* Stated goal *
Please find each line in the entries below that contains the word "resolution" and copy those lines. Matches must have the same case.

● ● ● ● ●

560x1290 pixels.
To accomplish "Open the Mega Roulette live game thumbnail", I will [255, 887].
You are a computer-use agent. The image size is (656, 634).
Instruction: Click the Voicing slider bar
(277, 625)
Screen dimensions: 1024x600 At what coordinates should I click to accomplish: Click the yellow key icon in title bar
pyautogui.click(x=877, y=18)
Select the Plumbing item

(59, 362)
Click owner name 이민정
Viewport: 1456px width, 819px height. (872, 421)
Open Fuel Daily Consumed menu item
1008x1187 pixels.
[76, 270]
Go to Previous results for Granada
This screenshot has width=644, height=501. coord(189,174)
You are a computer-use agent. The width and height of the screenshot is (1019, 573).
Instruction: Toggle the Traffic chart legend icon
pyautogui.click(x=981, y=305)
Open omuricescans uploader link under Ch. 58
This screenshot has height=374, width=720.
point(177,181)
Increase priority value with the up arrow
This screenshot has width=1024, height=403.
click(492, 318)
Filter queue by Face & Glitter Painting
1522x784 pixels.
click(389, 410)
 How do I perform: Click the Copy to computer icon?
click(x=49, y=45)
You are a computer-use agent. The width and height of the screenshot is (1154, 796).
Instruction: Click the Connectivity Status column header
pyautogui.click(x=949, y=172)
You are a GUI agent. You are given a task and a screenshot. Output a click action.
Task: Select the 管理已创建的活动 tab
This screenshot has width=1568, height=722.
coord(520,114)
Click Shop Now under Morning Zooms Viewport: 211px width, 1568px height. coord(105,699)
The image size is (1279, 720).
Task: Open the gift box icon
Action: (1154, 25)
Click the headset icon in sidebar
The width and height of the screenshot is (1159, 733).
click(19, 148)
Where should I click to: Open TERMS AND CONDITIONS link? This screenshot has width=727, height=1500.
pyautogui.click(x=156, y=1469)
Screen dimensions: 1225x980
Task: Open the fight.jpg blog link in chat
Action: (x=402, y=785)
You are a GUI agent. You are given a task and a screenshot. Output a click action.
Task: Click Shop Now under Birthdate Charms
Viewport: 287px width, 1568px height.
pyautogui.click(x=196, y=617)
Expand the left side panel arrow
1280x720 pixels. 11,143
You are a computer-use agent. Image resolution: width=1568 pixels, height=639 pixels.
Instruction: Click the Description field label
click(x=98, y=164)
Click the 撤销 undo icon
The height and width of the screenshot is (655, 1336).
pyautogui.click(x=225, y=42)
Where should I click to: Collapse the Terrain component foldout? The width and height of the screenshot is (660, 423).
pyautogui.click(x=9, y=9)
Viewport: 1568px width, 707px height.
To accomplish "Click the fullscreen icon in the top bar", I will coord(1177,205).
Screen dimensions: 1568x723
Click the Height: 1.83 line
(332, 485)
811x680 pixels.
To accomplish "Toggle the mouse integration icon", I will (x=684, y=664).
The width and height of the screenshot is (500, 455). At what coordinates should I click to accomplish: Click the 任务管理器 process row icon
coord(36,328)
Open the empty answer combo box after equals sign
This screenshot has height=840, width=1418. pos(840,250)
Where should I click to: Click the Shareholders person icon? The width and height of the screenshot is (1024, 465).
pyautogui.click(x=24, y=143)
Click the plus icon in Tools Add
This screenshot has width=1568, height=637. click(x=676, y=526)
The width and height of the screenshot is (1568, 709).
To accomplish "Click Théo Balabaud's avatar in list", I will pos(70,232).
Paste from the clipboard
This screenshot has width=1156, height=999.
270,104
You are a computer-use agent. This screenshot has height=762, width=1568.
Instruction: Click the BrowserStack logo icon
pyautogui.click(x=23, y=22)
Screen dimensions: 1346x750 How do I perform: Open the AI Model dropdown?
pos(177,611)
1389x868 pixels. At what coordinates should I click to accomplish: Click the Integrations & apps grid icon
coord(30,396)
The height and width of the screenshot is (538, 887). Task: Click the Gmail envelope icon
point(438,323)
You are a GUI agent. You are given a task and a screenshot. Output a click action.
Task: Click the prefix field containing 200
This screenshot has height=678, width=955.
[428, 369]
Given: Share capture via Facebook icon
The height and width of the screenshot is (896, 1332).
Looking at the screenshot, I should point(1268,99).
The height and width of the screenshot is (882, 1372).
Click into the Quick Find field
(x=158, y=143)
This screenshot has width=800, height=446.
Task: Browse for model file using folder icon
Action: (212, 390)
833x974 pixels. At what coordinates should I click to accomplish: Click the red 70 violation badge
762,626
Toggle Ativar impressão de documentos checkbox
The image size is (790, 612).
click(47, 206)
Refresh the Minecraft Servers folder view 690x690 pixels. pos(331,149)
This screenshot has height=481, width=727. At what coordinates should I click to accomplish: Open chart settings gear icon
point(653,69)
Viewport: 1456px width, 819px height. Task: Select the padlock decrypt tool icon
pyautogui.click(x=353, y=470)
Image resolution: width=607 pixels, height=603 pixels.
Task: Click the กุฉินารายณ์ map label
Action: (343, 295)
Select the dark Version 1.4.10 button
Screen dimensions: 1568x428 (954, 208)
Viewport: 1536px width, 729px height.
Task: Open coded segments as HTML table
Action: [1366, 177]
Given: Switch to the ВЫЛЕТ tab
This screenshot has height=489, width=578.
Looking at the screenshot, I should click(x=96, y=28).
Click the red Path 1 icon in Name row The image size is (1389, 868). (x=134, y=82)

● ● ● ● ●

* The solution *
You are a computer-use agent. Image resolution: width=1568 pixels, height=639 pixels.
Image resolution: width=607 pixels, height=603 pixels.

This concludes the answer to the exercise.